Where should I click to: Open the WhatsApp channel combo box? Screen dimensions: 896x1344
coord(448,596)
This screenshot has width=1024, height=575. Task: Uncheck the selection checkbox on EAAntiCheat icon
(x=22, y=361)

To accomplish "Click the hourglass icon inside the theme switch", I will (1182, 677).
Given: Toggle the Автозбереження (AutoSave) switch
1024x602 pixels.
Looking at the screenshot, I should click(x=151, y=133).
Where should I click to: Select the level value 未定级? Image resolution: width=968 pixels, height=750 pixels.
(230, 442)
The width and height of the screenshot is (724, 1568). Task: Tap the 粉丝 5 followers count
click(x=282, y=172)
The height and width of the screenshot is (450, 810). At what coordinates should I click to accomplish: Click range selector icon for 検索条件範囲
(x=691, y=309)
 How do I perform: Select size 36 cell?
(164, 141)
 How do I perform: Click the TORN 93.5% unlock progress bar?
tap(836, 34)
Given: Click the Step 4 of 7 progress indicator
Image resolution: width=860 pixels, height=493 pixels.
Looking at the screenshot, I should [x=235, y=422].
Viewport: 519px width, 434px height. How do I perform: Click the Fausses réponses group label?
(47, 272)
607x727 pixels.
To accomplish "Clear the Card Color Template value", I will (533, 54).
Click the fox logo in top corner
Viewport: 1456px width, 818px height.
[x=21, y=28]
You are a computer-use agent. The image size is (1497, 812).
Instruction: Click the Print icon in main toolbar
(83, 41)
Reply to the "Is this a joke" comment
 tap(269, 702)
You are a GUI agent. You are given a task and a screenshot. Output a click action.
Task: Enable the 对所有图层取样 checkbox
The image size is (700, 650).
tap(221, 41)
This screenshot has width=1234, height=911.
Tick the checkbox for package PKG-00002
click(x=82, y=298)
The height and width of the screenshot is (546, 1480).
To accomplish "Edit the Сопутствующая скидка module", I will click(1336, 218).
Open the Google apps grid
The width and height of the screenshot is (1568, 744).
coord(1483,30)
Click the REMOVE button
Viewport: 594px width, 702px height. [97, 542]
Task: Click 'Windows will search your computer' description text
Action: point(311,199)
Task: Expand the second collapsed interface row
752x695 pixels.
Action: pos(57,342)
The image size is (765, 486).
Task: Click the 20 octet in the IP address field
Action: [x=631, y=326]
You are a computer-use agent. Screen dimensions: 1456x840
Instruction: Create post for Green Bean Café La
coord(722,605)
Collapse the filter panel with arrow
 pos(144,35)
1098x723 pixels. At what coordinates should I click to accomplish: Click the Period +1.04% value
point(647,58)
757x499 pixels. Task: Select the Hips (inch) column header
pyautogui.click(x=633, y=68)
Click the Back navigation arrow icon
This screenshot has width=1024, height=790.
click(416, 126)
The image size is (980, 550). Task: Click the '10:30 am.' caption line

◆ ◆ ◆ ◆ ◆ ◆ ◆

- What you will do: Which lines of the data include the string "switch"? Copy each of them.

- Result of the task:
To accomplish "Click the hourglass icon inside the theme switch", I will (1182, 677).
Given: Toggle the Автозбереження (AutoSave) switch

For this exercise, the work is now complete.